**EXERCISES:**
[a] Which whisky region did the writer of the Scotch blog post dislike after the Whiskey Extravaganza in Dallas?
[b] Repeat the passage of the Scotch blog post between "As a blogger" and "taste for them.", inclusive.

**PAGE TEXT:**
──────

Then I was turned on to Chivas Regal by my father-in-law and I remembered again how much I liked Scotch. It wasn’t until I really got into Scotch that I realized the diversity of it. I had always stuck to the Speysides, or blends without even knowing I was doing it. You all may remember that I went to the Whiskey Extravaganza down in Dallas last May. While there I was introduced to all of the whisky regions. I loved them all…but one. Islay! I felt as if I’d taken a drink of a fireplace that had been soaked in iodine. I hated it.
As a blogger I get samples from all over the place and since the Extravaganza I’ve had a few peated sample com across the table. Each time I’d look at them in horror and have to talk myself into it. I should mention that while I hated peat, Rick loved it and would be excited each time we received a peated whiskey to sample. After a while though I realized that I was starting to develop a taste for them.
Then, on New Year’s Eve I decided to take the plunge. When Rick arrived he and I went to the local liquor store to purchase a bottle. Knowing me, he started looking at the tamer stuff while I was looking for Lagavulin, Ardbeg, or Laphroaig. In that order. I finally found the Ardbeg at the second store, I debated continuing my search but figured rightly that it would be fruitless in my small town. We took it home and cracked it open.

──────

**DATASET EXCERPTS:**

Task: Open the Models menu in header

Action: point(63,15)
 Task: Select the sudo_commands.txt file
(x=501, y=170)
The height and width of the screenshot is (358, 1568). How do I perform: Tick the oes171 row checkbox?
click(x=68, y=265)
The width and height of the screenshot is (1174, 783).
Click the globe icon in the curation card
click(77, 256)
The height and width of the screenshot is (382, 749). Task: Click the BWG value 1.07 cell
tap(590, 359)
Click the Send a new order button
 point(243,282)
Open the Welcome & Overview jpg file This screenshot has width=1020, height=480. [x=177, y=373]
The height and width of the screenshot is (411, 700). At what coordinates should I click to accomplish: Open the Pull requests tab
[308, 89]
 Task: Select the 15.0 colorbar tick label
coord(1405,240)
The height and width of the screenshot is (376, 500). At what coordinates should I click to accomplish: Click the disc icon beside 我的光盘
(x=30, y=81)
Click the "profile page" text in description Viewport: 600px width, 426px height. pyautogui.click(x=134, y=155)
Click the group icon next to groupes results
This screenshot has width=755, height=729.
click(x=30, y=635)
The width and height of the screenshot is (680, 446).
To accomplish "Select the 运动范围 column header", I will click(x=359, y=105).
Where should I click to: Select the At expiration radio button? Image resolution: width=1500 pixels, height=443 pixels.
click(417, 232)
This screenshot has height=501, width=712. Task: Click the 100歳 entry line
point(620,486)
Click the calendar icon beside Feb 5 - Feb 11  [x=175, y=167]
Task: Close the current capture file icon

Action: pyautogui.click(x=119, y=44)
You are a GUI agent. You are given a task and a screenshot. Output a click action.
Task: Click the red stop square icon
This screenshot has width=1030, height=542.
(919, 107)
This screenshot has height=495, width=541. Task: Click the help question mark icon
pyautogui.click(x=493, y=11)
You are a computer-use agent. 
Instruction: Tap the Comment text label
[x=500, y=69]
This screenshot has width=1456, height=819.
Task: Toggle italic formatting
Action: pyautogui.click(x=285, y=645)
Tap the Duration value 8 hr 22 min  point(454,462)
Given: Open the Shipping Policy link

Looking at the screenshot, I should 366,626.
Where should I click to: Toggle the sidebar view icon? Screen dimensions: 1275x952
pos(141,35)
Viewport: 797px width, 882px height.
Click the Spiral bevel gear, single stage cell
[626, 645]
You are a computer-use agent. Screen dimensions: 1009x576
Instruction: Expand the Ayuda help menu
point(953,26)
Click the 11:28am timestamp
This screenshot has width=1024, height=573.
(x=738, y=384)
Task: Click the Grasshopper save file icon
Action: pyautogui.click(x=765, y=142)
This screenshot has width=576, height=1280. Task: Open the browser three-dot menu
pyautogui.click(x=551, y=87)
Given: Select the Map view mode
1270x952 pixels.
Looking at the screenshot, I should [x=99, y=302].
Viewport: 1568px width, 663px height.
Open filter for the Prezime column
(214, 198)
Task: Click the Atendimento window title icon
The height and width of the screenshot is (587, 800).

──────

**WRITTEN ANSWERS:**
[a] Islay

[b]
As a blogger I get samples from all over the place and since the Extravaganza I’ve had a few peated sample com across the table. Each time I’d look at them in horror and have to talk myself into it. I should mention that while I hated peat, Rick loved it and would be excited each time we received a peated whiskey to sample. After a while though I realized that I was starting to develop a taste for them.